In September 2019, she was named in the M van der Merwe XI squad for the inaugural edition of the Women's T20 Super League in South Africa. In January 2020, she was named in South Africa's squad for the 2020 ICC Women's T20 World Cup in Australia. On 23 July 2020, Kapp was named in South Africa's 24-woman squad to begin training in Pretoria, ahead of their tour to England. In 2021, she was drafted by Oval Invincibles for the inaugural season of The Hundred.

In February 2022, she was named in South Africa's team for the 2022 Women's Cricket World Cup in New Zealand. On 14 March 2022, in South Africa's World Cup match against England, Kapp took her first five-wicket haul in WODI cricket.

In April 2022, she was bought by the Oval Invincibles for the 2022 season of The Hundred in England. They later won the competition and she was named Player of the Match for her match-winning innings in the final.

In May 2022, she played two matches for the Falcons team at the 2022 FairBreak Invitational T20 in Dubai, United Arab Emirates. In the final of the Invitational, against the Tornadoes team, she made 67* with six fours and two sixes, and was awarded player of the match, but her outstanding performance failed to prevent the Tornadoes from winning the tournament.

In June 2022, in the one-off Test against England, Kapp scored her first century in Test cricket, with 150 runs. Her total was also the highest individual score for South Africa in a women's Test match. In July 2022, she was named in South Africa's team for the cricket tournament at the 2022 Commonwealth Games in Birmingham, England. However, Kapp was later ruled out of the tournament over what were initially said to be family reasons. She chose to return to South Africa after her brother-in-law suffered serious injuries in an accident which left him in intensive care.

She was named in the South Africa squad for the 2024 ICC Women's T20 World Cup and for the ODI part of their multi-format home series against England in November 2024.

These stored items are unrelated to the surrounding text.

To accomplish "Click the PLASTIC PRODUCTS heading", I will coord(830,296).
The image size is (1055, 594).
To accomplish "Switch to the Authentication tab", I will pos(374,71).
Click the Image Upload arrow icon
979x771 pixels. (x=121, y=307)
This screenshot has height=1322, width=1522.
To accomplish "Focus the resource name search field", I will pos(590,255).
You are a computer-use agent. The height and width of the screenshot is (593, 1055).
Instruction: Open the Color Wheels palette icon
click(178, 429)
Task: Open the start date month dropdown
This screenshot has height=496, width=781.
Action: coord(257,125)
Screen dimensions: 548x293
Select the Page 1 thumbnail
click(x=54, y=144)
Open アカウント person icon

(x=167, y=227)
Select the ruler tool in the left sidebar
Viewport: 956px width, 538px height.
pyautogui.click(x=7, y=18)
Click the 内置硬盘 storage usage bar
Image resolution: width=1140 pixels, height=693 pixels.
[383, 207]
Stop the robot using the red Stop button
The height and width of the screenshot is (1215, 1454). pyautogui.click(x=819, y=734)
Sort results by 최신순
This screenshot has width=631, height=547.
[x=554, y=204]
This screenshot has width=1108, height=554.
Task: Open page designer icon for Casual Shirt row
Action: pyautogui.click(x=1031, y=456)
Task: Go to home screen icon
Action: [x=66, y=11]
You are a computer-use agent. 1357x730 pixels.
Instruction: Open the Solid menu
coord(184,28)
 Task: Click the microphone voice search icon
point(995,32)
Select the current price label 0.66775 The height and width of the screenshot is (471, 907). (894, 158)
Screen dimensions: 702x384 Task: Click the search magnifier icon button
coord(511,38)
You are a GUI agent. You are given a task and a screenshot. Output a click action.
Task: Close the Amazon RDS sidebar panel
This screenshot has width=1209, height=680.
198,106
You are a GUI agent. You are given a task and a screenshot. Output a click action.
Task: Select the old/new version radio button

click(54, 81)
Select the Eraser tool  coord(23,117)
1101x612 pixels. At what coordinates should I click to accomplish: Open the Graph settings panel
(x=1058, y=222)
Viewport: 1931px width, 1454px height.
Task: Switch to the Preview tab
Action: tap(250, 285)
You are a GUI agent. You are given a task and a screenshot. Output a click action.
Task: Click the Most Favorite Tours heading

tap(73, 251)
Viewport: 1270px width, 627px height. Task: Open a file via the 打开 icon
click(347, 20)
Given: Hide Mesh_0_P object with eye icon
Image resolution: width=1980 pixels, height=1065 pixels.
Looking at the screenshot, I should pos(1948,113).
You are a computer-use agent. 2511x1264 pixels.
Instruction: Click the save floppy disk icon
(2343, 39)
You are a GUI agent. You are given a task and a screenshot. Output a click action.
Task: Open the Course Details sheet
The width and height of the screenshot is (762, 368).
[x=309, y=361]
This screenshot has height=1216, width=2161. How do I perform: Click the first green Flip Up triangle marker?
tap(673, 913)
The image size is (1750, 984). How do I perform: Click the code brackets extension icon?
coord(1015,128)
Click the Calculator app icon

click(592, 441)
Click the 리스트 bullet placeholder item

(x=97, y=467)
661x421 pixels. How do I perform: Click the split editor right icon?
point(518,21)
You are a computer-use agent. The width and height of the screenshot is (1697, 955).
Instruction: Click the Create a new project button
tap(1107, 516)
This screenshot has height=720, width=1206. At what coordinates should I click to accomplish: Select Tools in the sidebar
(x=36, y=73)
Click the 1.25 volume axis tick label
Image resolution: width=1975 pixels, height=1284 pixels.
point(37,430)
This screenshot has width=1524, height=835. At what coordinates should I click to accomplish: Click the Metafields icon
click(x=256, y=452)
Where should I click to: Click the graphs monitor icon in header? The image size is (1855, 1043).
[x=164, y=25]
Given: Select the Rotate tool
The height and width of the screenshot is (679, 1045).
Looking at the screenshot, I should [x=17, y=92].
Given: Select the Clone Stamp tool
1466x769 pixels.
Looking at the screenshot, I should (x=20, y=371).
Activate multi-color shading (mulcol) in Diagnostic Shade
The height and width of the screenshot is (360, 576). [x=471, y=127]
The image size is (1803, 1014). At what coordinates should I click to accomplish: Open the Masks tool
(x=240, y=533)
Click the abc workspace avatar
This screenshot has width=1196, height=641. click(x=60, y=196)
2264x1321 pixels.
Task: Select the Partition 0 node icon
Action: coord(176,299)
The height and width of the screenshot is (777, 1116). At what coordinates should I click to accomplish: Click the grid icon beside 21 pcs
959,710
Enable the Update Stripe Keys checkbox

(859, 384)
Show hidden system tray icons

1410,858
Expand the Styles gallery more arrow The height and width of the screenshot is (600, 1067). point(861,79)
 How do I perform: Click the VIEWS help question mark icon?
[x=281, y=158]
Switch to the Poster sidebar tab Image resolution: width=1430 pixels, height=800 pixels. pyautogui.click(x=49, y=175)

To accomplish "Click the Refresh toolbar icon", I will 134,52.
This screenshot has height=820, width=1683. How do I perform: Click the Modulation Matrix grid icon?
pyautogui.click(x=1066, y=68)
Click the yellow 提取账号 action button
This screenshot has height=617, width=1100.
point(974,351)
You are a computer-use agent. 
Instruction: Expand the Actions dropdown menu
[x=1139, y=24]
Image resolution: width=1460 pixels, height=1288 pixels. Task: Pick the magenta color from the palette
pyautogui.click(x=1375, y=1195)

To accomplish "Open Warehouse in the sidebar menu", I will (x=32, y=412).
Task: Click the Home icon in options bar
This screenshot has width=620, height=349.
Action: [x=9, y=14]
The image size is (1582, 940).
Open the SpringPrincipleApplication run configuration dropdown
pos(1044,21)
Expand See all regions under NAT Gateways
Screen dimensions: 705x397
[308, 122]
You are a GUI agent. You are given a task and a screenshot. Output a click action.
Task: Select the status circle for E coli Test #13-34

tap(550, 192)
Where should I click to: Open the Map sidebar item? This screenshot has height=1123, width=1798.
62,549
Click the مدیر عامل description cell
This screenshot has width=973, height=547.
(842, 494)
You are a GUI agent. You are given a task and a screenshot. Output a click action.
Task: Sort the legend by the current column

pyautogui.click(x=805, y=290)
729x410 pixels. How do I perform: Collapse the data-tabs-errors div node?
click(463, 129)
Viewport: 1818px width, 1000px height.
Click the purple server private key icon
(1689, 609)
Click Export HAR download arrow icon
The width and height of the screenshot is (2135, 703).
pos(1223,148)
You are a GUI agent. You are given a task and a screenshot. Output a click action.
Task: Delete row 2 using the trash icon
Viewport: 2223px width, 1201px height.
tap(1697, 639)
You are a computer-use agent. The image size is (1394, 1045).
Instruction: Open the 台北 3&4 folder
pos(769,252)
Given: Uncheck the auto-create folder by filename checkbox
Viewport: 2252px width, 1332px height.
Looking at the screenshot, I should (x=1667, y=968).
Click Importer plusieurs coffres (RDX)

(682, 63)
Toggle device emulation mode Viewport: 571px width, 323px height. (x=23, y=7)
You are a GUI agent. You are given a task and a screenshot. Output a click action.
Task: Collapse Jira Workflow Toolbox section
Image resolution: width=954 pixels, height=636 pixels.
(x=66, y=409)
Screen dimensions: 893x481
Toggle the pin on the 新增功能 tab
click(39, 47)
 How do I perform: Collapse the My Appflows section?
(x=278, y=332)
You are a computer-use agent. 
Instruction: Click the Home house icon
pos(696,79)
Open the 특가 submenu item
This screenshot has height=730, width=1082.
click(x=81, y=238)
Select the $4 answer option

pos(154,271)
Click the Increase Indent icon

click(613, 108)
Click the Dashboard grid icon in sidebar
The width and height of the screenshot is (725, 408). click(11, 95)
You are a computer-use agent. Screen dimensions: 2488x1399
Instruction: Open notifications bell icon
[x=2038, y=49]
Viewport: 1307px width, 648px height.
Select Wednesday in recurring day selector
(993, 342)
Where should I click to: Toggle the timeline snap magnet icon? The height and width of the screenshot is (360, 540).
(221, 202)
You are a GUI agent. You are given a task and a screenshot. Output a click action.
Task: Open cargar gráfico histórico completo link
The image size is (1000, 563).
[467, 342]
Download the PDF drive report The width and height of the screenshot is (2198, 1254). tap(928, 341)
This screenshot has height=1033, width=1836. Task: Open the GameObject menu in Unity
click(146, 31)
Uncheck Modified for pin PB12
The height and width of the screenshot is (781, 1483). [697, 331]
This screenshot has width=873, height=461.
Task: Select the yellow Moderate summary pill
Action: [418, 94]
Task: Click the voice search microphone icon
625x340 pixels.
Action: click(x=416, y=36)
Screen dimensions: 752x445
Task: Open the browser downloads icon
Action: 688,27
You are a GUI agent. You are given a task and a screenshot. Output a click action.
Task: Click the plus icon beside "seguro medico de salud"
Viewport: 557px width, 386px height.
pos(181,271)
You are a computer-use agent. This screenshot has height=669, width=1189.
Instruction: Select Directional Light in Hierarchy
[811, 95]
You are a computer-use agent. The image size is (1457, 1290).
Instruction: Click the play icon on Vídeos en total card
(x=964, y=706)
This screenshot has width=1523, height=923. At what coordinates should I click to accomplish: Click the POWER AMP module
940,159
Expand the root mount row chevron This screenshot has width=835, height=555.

As of October 2025, she was playing in the ICC Women's World Cup as an all-rounder for South Africa. For highlights: she was named player of the match in her match against Pakistan after scoring 68*(43) and taking 3-20, and during the semi-final she took 5-20, which included two double wicket maidens, becoming the highest wicket taker in the history of the ICC women's world cup with 44 wickets.

==Personal life==
In July 2018, she married her teammate and former captain of the South African Women's cricket team Dane van Niekerk.